Awareness of Suicide – Signs and Symptoms

Family Support

Often the lack of affect or “numbing” of an officer can be very difficult on a relationship. It can also be very difficult to discuss problems with your loved one. A well trained officer is very good at blocking out or responding harshly to tension directed toward them. The more an officer is “nagged” or told “you’re not listening” the higher the likely hood that they really are not listening to you. This is again, a part of their training and often keeps them safe at work. Remaining calm, clear and compassionate with your loved one about the concerns you have is the best way to communicate!

You are the first one to notice that your loved one has changed over their years of service. These changes can be so overwhelming and you may even feel like you don’t know them anymore. You may feel like they don’t care about you or that it’s your fault. You’re not alone! It is common for loved ones to feel that way. You may have wondered if you or your loved one should seek help. Seeking help is a tremendous show of love and strength. Once you’ve noticed the signs of stress you can begin understanding what is going on and begin feeling connected to your loved one again.
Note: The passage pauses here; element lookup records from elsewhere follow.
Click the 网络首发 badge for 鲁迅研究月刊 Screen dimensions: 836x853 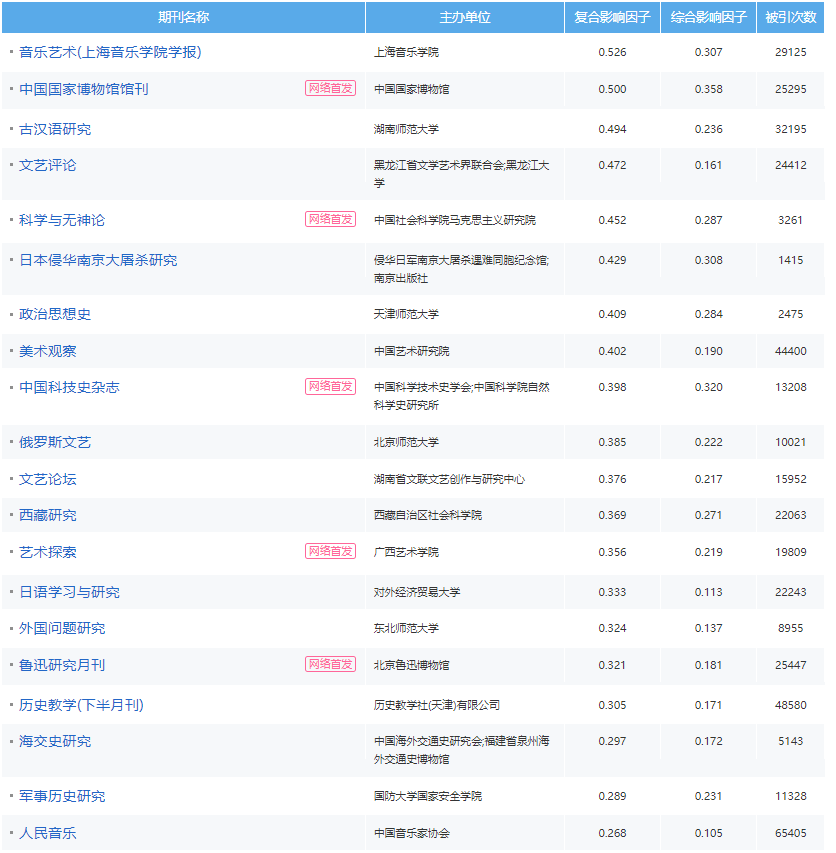328,664
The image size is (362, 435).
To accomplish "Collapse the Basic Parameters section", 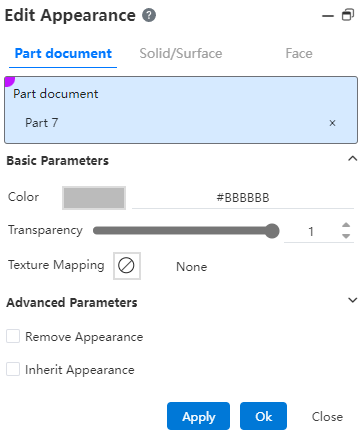I will click(x=352, y=159).
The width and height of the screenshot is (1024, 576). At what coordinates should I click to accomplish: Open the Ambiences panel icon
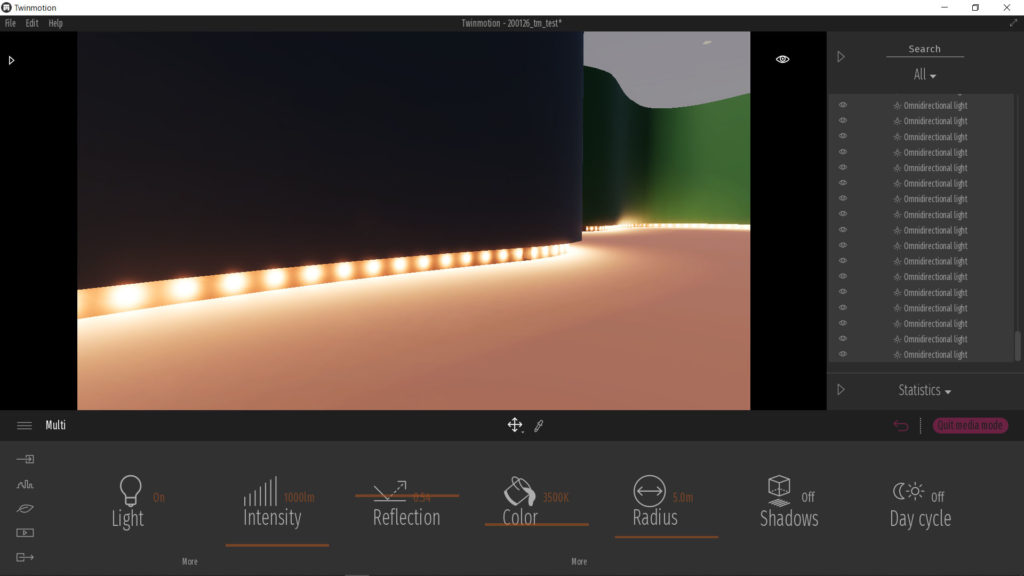[24, 483]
  • What are the signs that your loved one is in need of support? You may have noticed some of these symptoms in your loved one:
  • Negative feelings about themselves or others
  • Thoughts of suicide
  • Inability to experience positive emotions
  • Feeling emotionally numb
  • Lack of interest in activities you once enjoyed together
  • Hopelessness about the future
  • Memory problems
  • Difficulty maintaining close relationships
  • Irritability, angry outbursts or aggressive behavior
  • Paranoia, hypervigilance
  • Increased anxiety
  • Overwhelming guilt or shame
  • Self-destructive behavior, such as drinking too much, gambling, road rage
  • Trouble concentrating
  • Trouble sleeping, hard time falling asleep or staying asleep
  • Digestive problems
  • High blood pressure

Reaching out to help your loved one is no small task. It is crucial that you know and find your own supports as you support others! You don’t have to do it all alone. Reaching out to others is the first step. You can call your health care professional, therapist, clergy or other community supports to get started. You can search for programs that specifically support uniformed services professionals in your area.

If you feel someone is in danger of committing suicide or has attempted to commit suicide, stay with that person and call 911 or get them to the nearest emergency room!